At 58 years old, Ms. G had diabetes and high blood pressure. She was also overweight and battled depression. After a regular visit with her primary care physician (PCP), Ms. G was referred to a mental health center for heightened depression and was later sent home. That’s where her journey began.
During the next few weeks, she met with a mental health professional, visited the ER twice, took the wrong medication, became bedridden, and ultimately ended up back in the hospital with a stroke. Her outcome was an unfortunate culmination of poorly-managed chronic illnesses.
Chronic disease has reached epidemic status, with the CDC reporting that it is the leading cause of death and disability. Sixty percent of adults in America have at least one chronic condition, and 40% have multiple. With an aging baby boomer population, the number of people with chronic conditions is expected to spike even further, increasing from 30.8 million to 83.4 million by 2030. And it will come with a whopping price tag of $42 trillion.
The most common chronic diseases include hypertension, high cholesterol, mood disorders, and diabetes. Any of these alone can be challenging to manage, but more than one can have a profound personal impact on functional, social and cognitive activities, ultimately leading to an overall lower quality of life.

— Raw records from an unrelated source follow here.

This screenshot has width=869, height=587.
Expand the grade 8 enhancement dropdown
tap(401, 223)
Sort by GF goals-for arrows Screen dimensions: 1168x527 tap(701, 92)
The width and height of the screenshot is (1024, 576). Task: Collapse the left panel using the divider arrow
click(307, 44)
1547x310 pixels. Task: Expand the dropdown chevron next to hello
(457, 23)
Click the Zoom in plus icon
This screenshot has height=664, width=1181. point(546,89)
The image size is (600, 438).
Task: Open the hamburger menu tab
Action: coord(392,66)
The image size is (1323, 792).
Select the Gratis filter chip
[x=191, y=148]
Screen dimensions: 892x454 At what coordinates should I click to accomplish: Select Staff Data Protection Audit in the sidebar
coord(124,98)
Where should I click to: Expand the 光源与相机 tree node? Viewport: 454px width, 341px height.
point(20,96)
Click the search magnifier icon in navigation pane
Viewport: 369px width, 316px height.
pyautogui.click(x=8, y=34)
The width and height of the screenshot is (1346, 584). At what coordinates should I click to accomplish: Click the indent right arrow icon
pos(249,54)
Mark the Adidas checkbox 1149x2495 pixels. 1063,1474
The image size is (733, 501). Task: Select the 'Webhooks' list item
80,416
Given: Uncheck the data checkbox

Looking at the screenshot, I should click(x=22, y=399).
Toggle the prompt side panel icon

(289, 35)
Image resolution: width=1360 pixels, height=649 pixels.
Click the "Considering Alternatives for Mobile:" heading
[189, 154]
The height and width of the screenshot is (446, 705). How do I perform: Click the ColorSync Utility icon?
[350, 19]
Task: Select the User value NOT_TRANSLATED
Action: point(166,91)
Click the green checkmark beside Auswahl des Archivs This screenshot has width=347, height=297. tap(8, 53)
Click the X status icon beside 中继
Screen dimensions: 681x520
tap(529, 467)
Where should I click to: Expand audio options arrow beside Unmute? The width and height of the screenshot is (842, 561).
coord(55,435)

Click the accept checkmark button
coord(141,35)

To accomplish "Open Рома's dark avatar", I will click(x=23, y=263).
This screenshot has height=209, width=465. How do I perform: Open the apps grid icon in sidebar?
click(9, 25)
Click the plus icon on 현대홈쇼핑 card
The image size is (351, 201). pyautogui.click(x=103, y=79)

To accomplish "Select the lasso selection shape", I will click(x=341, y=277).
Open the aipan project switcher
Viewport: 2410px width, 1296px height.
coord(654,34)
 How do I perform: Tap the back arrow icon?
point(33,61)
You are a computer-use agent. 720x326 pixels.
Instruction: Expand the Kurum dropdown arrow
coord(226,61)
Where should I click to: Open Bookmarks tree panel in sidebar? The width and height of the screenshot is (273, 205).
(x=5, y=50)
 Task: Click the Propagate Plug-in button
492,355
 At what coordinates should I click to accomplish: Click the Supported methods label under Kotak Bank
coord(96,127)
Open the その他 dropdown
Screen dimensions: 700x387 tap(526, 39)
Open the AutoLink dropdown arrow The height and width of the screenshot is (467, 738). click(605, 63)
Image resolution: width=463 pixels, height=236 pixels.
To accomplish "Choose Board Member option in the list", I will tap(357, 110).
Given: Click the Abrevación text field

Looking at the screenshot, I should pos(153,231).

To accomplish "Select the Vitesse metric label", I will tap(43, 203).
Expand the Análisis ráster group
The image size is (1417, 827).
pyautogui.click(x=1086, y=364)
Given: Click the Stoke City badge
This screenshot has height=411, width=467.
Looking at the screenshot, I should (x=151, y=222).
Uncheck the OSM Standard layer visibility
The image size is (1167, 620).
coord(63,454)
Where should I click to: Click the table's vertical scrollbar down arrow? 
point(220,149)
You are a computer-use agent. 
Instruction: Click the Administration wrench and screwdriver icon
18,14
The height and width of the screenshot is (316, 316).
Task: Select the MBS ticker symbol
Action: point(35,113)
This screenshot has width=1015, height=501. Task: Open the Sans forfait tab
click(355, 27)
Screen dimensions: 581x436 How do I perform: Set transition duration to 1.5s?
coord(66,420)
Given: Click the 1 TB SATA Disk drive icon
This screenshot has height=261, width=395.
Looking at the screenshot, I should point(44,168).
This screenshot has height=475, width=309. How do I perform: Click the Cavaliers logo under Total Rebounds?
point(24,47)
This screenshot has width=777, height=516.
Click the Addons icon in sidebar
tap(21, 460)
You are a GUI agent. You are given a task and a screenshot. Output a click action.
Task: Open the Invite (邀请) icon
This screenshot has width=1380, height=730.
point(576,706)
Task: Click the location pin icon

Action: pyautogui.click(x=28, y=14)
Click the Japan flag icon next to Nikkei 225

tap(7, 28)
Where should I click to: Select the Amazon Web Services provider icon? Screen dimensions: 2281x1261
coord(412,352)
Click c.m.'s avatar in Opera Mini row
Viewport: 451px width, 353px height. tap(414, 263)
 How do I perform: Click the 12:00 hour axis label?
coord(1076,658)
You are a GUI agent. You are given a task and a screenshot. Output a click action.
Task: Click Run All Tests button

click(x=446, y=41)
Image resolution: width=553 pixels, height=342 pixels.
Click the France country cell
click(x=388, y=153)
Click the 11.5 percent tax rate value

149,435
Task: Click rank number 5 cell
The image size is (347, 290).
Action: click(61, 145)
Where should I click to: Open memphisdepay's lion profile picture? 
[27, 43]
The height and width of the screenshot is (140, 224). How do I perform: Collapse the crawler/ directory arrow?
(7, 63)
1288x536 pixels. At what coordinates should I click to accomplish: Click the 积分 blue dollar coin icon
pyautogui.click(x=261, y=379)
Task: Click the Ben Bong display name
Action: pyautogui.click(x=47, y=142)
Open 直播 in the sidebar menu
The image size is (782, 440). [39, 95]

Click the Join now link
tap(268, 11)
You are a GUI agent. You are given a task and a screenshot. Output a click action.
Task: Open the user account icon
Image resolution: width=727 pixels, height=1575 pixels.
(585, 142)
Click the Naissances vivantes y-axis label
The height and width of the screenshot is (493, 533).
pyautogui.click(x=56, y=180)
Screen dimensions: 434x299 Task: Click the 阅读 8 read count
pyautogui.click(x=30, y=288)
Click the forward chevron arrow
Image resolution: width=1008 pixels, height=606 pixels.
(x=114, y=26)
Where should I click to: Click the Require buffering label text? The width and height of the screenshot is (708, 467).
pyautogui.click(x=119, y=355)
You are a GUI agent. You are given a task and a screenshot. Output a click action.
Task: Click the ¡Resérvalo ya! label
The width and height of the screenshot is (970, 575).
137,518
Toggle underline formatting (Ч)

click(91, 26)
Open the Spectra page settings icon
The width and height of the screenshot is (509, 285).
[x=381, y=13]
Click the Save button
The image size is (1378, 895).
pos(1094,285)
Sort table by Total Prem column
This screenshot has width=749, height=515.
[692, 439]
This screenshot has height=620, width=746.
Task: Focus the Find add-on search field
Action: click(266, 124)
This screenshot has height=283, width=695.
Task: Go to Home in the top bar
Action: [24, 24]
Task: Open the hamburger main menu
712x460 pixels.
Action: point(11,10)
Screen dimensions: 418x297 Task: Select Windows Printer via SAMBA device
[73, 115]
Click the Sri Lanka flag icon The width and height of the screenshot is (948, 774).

Compared to Americans with no chronic conditions, those with five or more conditions spend 14 times as much on healthcare. Chronic conditions also tend to be the biggest drivers of Medicare costs. The rates of ED utilization double between those with no chronic conditions and those with just one. And, the 12% of Americans with five or more conditions visit the ED nearly five times as frequently those with none, driving 41% of all healthcare spending.
Though they may be some of the most detrimental and costly conditions, the good news is that chronic diseases are also some of the most preventable. The Partnership to Fight Chronic Disease estimates that we could save 1.1 million lives and $6.3 trillion between now and 2030 by focusing on preventing chronic disease and improving treatment.
Early intervention and prevention are becoming priorities in healthcare with more emphasis on population health management and attention toward the social determinants of health. But, as the Partnership to Fight Chronic Disease advocates, management of those already burdened with chronic disease should be as much of a priority as improving their quality of life.
In Ms. G’s situation, much of her deteriorating health condition could be attributed to a lack of coordination between her providers. Until she was in the hospital for the stroke, her PCP had no idea that her health status has worsened. Like Ms. G, 70% of seniors with chronic illnesses reported in a survey needing stronger care coordination from providers.
While recent legislation has attempted to address this issue, it still has more hurdles to jump before it goes into effect. Until then, the message of prioritizing care coordination in chronic disease management rings loud and clear. Chronic diseases require 24/7 monitoring and treatment, making seamless care coordination essential.